Lorsqu'il posera le pied à La Havane le 20 mars, M. Obama fera tomber la barrière symbolique érigée, à la faveur de la Guerre froide, au milieu du détroit de Floride entre la première puissance mondiale et l'île communiste. Mais sa visite sera aussi le point culminant d'efforts engagés depuis 2009 pour améliorer les relations avec une région où le souvenir de décennies d'interventions musclées et de soutien à des régimes autoritaires reste vif.
A peine trois mois après son arrivée au pouvoir, le nouveau président des Etats-Unis assurait, lors d'un sommet des Amériques à Trinidad, que la donne n'était plus la même. La nouvelle approche consistait à proposer un partenariat plus équilibré et à priver des leaders populistes d'arguments pour leur rhétorique anti-américaine.
"Nous avons essayé de faire en sorte que la politique des Etats-Unis ne soit plus un argument pour développer ce genre de discours", explique à l'AFP Ben Rhodes, proche conseiller de M. Obama.
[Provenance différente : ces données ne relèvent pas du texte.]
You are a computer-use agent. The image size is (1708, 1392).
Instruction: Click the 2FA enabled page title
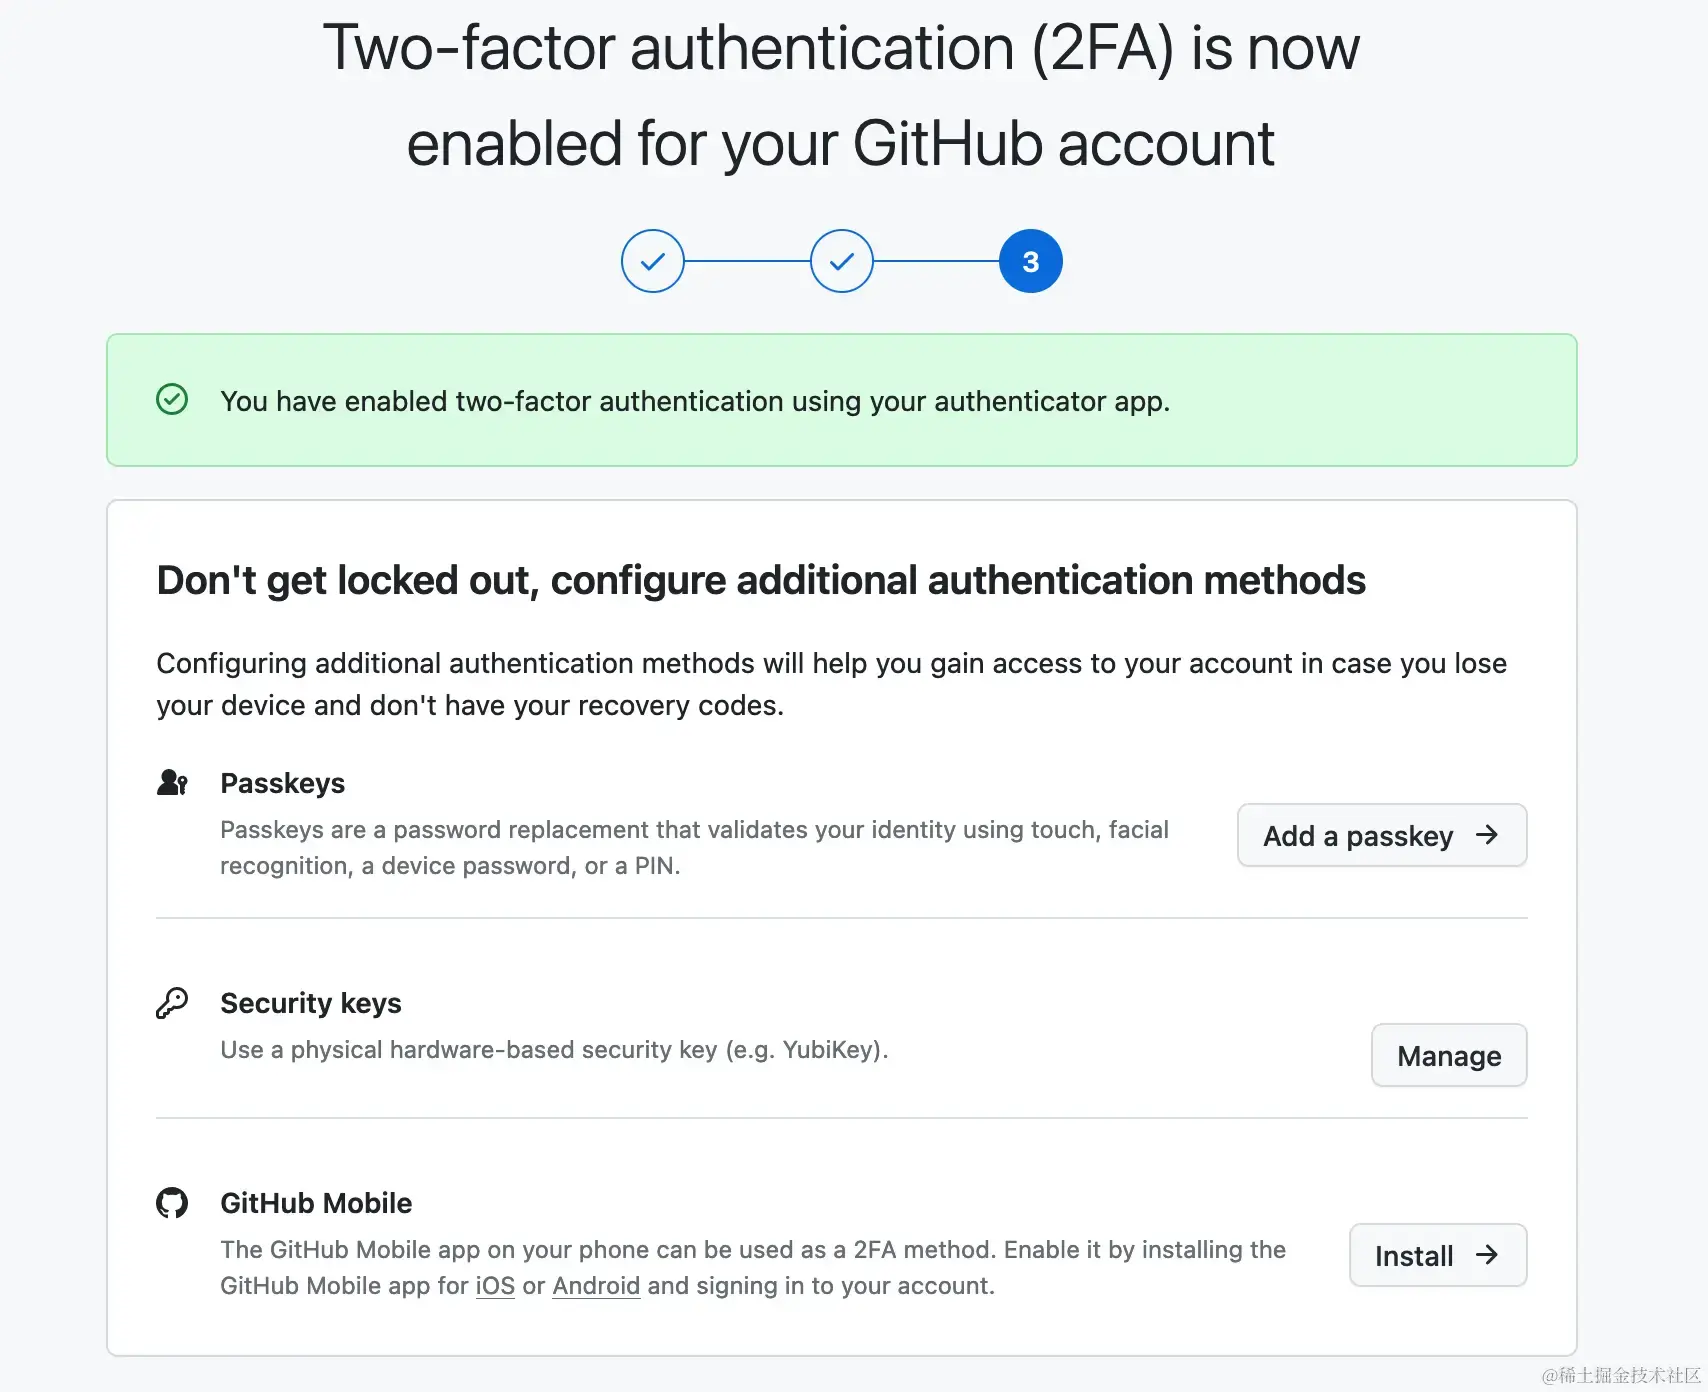point(841,95)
Pour l'équipe Obama, la présidence George W. Bush et en particulier l'invasion de l'Irak avaient réactivé les vieux clichés sur "l'impérialisme yankee".
"Une politique étrangère agressive et la confrontation avec (le président vénézuélien Hugo) Chavez" ont contribué à alimenter le même discours, souligne Ben Rhodes.
Il a serré la main de M. Chavez, rencontré le président du Nicaragua Daniel Ortega, s'est rendu au Salvador sur la tombe d'un héros de la guerre civile tué par des escadrons de la mort, et, au Chili, a évoqué des "erreurs" en parlant du coup d'Etat par lequel le dictateur Augusto Pinochet est arrivé au pouvoir.
Cette nouvelle politique a cependant été rapidement mise à l'épreuve lorsque, au Honduras, le président de gauche Manuel Zelaya a été renversé par un coup d'Etat.
"Le jour où cela a eu lieu, j'étais avec le président dans le Bureau ovale", se souvient Daniel Restrepo, qui fut pendant six ans conseiller de M. Obama pour cette région. "Il a clairement dit que c'était inacceptable". Mais le président américain a ensuite décidé de s'appuyer sur le résultat de nouvelles élections plutôt que de réinstaller Manuel Zelaya, au grand dam du Brésil et d'autres pays de la région.
Pour Michael Shifter, président du groupe de réflexion Inter-American Dialogue, "cela a renforcé le sentiment chez certains que rien n'avait vraiment changé, que les Etats-Unis étaient toujours trop accommodants avec les auteurs de coups d'Etat".
D'autres crises allaient venir contrecarrer la stratégie de la Maison Blanche, au premier rang desquelles les révélations sur l'espionnage par l'agence de renseignement américaine NSA de la présidente brésilienne Dilma Rousseff.
Dans le même temps, cependant, Ben Rhodes rencontrait en secret des responsables cubains au Canada pour des négociations qui allaient aboutir au rétablissement des liens diplomatiques entre les deux pays. "Pour changer la dynamique (avec la région), le geste le plus important que nous pouvions faire était de changer notre politique vis-à-vis de Cuba", raconte-t-il.
Cette main tendue s'inscrit aussi dans un contexte régional nettement plus favorable. Nombre de gouvernements très critiques envers Washington ont cédé la place ou sont en difficulté, que ce soit en Argentine, en Bolivie, en Equateur ou au Venezuela.
"L'anti-américanisme en Amérique latine ne suscite plus la même adhésion", juge Ben Rhodes. "Cela rend plus difficile pour certains dirigeants de continuer à jouer la partition sur laquelle ils s'appuyaient dans le passé".
La paix entre le pouvoir et la guérilla semble à portée de main en Colombie, ce qui devrait permettre à Washington de tourner la page d'une assistance militaire controversée.